====== Stored data ======
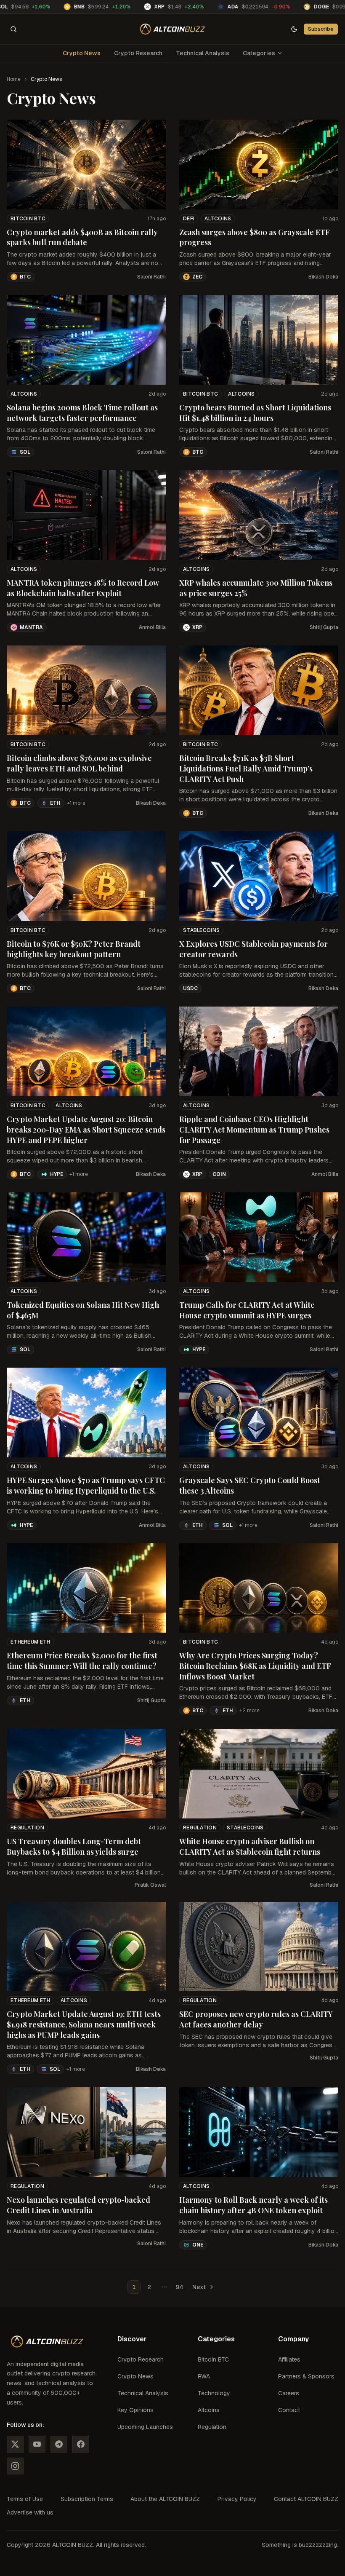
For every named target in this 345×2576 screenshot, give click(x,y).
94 (179, 2287)
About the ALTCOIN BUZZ (165, 2499)
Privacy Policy (237, 2499)
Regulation (27, 1827)
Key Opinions (135, 2410)
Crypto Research (138, 53)
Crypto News (82, 53)
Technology (214, 2393)
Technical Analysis (202, 53)
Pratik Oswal (150, 1885)
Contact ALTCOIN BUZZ (306, 2499)
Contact (289, 2410)
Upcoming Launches (145, 2427)
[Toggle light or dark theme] (294, 29)
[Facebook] (80, 2444)
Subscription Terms (87, 2499)
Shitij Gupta (324, 627)
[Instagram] (15, 2466)
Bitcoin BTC (28, 218)
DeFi (188, 218)
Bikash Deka (323, 276)
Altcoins (217, 218)
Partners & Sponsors (306, 2376)
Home (14, 79)
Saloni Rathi (151, 276)
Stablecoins (201, 930)
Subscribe (321, 28)
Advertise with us (30, 2512)
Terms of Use (25, 2499)
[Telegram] (58, 2444)
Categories (259, 53)
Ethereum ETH (30, 1642)
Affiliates (289, 2359)
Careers (288, 2393)
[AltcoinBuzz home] (172, 29)
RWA (204, 2376)
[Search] (13, 29)
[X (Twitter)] (15, 2444)
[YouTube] (37, 2444)
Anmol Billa (152, 627)
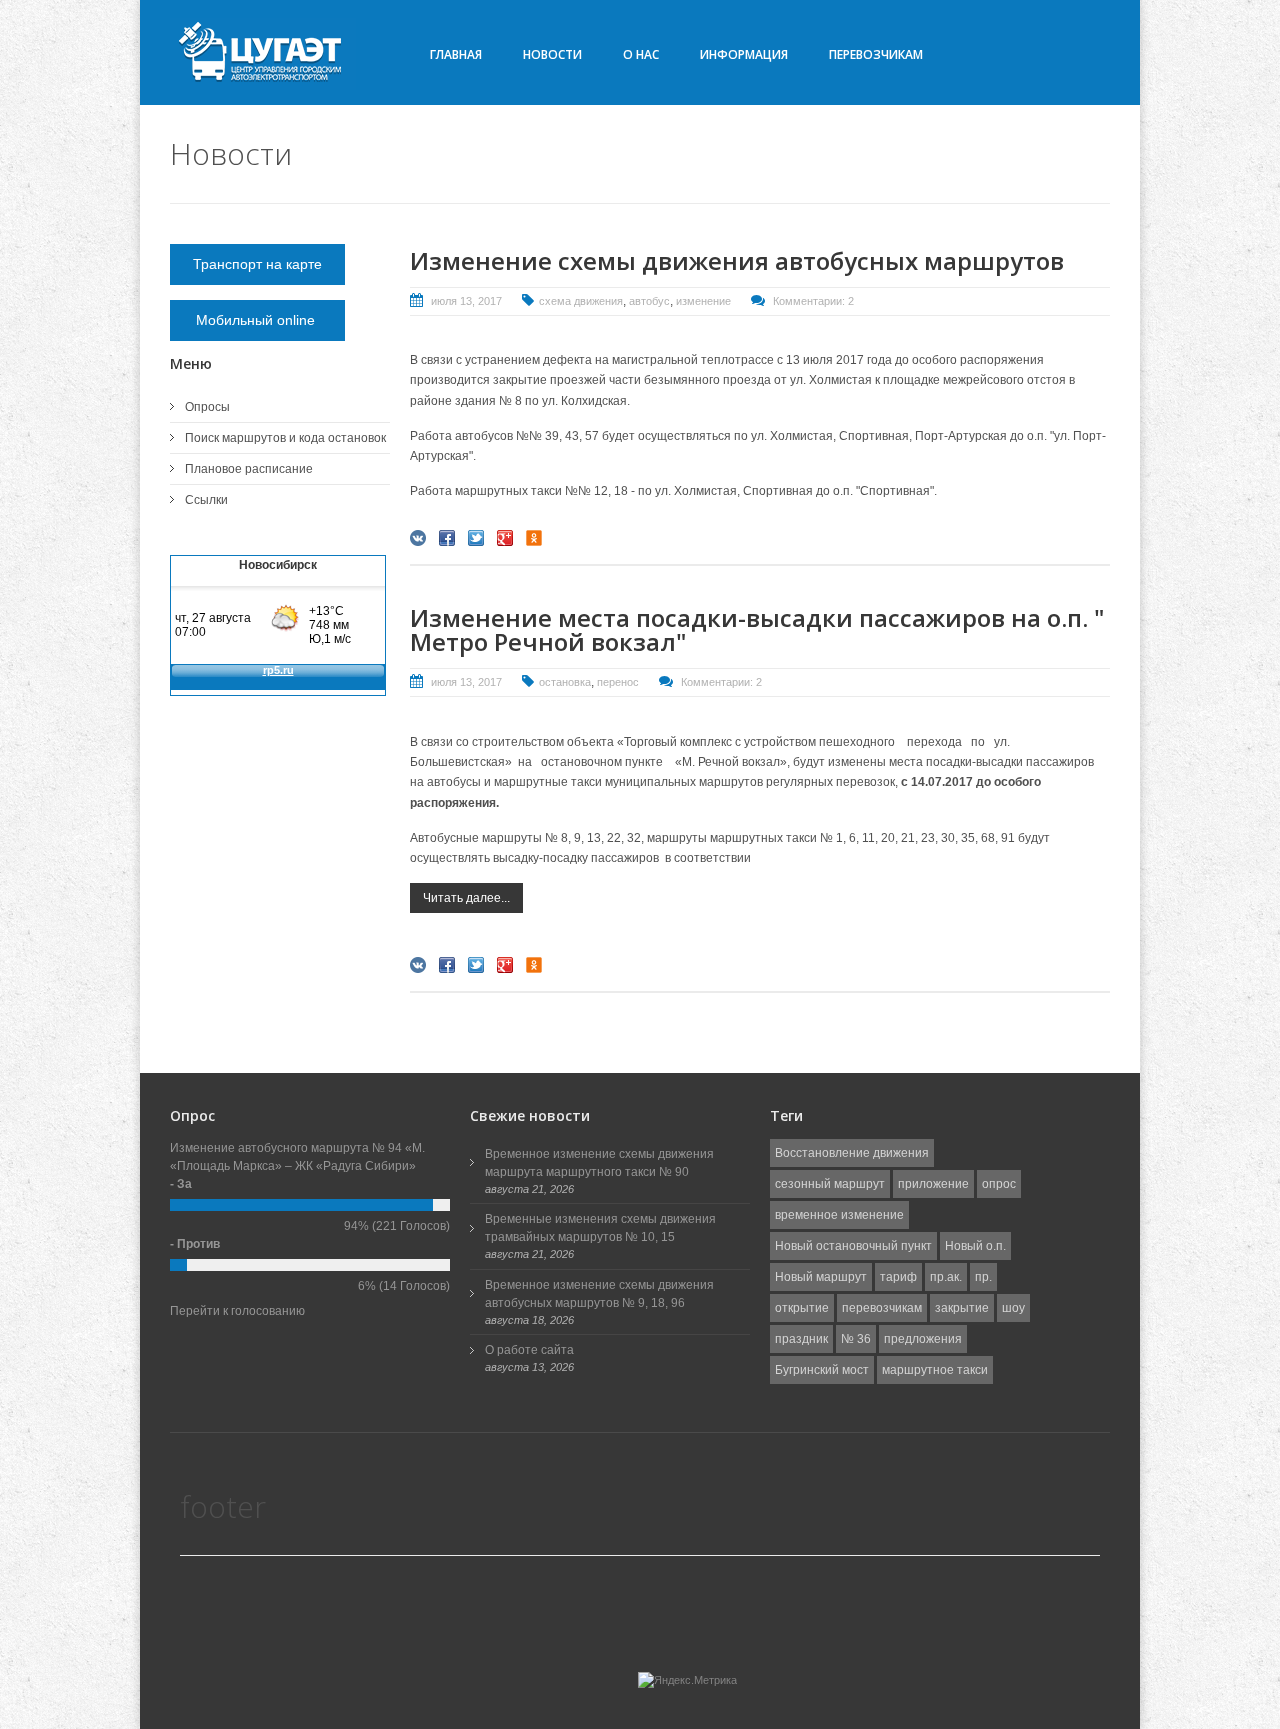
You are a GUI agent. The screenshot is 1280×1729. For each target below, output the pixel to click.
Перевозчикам (876, 54)
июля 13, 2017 (466, 301)
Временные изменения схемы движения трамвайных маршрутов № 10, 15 (600, 1228)
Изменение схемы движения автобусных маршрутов (737, 260)
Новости (552, 54)
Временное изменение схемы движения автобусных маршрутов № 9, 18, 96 (599, 1294)
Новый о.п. (975, 1246)
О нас (641, 54)
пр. (983, 1277)
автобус (649, 301)
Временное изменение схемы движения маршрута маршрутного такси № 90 (599, 1163)
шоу (1013, 1308)
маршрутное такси (935, 1370)
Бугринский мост (822, 1370)
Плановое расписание (249, 469)
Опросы (207, 407)
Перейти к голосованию (237, 1311)
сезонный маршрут (830, 1184)
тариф (898, 1277)
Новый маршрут (821, 1277)
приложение (933, 1184)
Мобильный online (257, 320)
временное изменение (839, 1215)
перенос (618, 682)
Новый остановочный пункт (853, 1246)
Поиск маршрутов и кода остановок (285, 438)
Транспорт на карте (257, 264)
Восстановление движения (852, 1153)
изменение (703, 301)
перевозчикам (882, 1308)
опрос (999, 1184)
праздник (801, 1339)
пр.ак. (946, 1277)
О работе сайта (529, 1350)
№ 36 (856, 1339)
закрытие (962, 1308)
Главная (456, 54)
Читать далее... (466, 898)
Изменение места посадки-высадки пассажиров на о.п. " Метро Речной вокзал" (757, 629)
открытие (802, 1308)
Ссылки (206, 500)
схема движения (581, 301)
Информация (744, 54)
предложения (923, 1339)
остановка (565, 682)
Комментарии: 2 (813, 301)
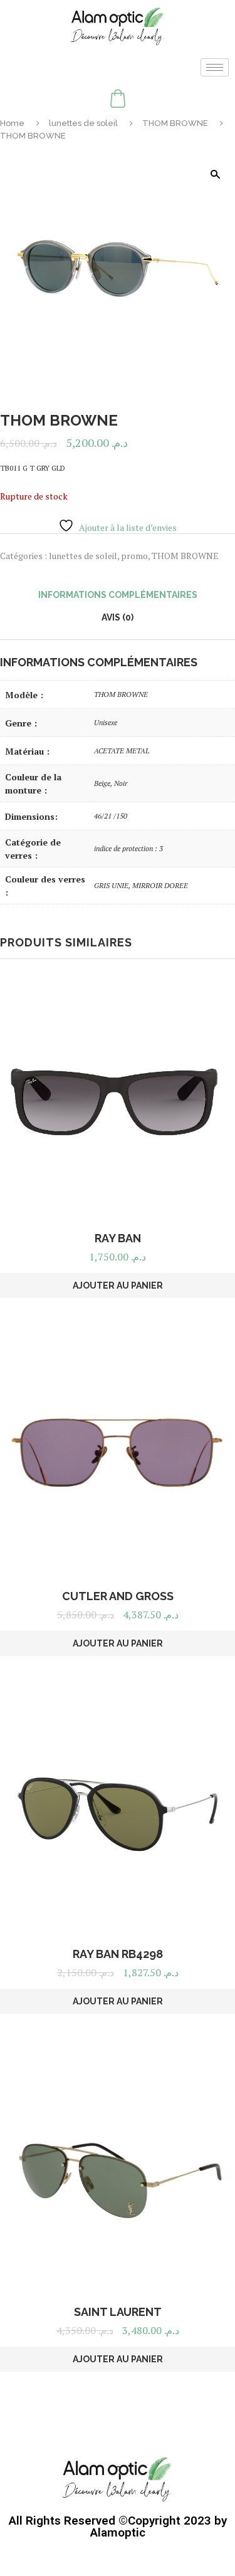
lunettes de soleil (83, 123)
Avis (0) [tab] (117, 617)
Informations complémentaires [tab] (117, 595)
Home (12, 123)
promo (134, 556)
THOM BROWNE (175, 123)
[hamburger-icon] (215, 67)
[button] (215, 174)
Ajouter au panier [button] (118, 1285)
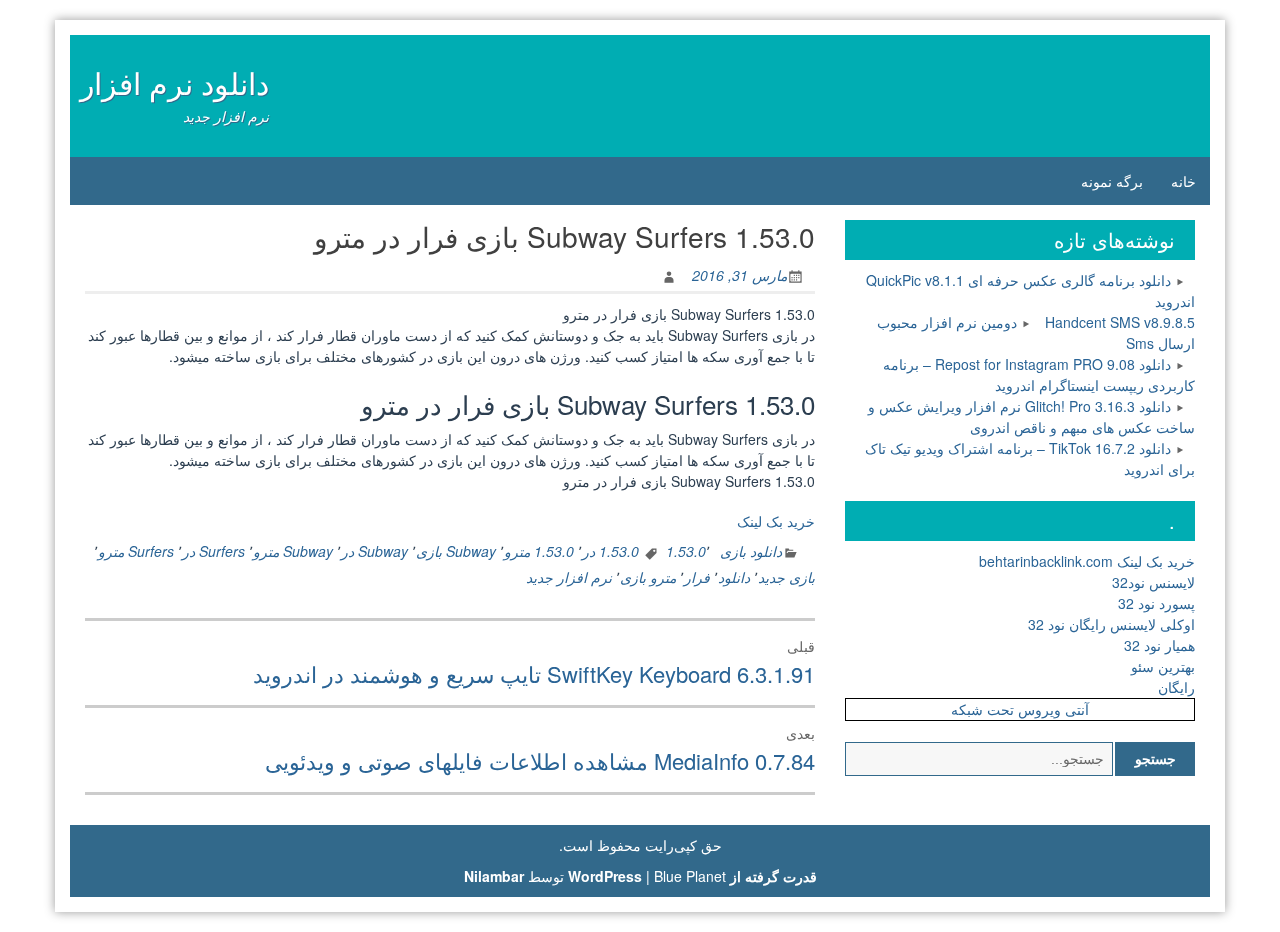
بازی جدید (786, 577)
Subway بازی (456, 551)
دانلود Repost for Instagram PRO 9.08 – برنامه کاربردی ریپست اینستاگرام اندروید (1039, 374)
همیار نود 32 (1159, 645)
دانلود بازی (751, 551)
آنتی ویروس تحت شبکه (1020, 709)
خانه (1183, 181)
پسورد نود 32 (1156, 603)
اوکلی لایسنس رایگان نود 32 (1111, 624)
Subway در (374, 551)
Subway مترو (293, 551)
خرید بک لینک (776, 521)
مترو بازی (648, 577)
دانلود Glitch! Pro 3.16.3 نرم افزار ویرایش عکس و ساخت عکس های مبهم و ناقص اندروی (1031, 416)
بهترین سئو (1163, 666)
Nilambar (494, 876)
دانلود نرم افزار (174, 82)
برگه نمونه (1112, 181)
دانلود (734, 577)
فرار (697, 577)
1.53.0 (686, 551)
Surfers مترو (136, 551)
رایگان (1176, 687)
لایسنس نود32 (1153, 582)
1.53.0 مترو (539, 551)
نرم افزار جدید (569, 577)
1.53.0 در (610, 551)
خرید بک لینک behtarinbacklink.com (1087, 561)
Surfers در (213, 551)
======
When the line with "опрос (999, 1184)" is reached in the data above, begin copying, and stop after the line with "Комментарии: 2 (813, 301)"; copy each line exactly, both ends included.

опрос (999, 1184)
праздник (801, 1339)
пр.ак. (946, 1277)
О работе сайта (529, 1350)
№ 36 (856, 1339)
закрытие (962, 1308)
Главная (456, 54)
Читать далее... (466, 898)
Изменение места посадки-высадки пассажиров на о.п. " Метро Речной вокзал" (757, 629)
открытие (802, 1308)
Ссылки (206, 500)
схема движения (581, 301)
Информация (744, 54)
предложения (923, 1339)
остановка (565, 682)
Комментарии: 2 (813, 301)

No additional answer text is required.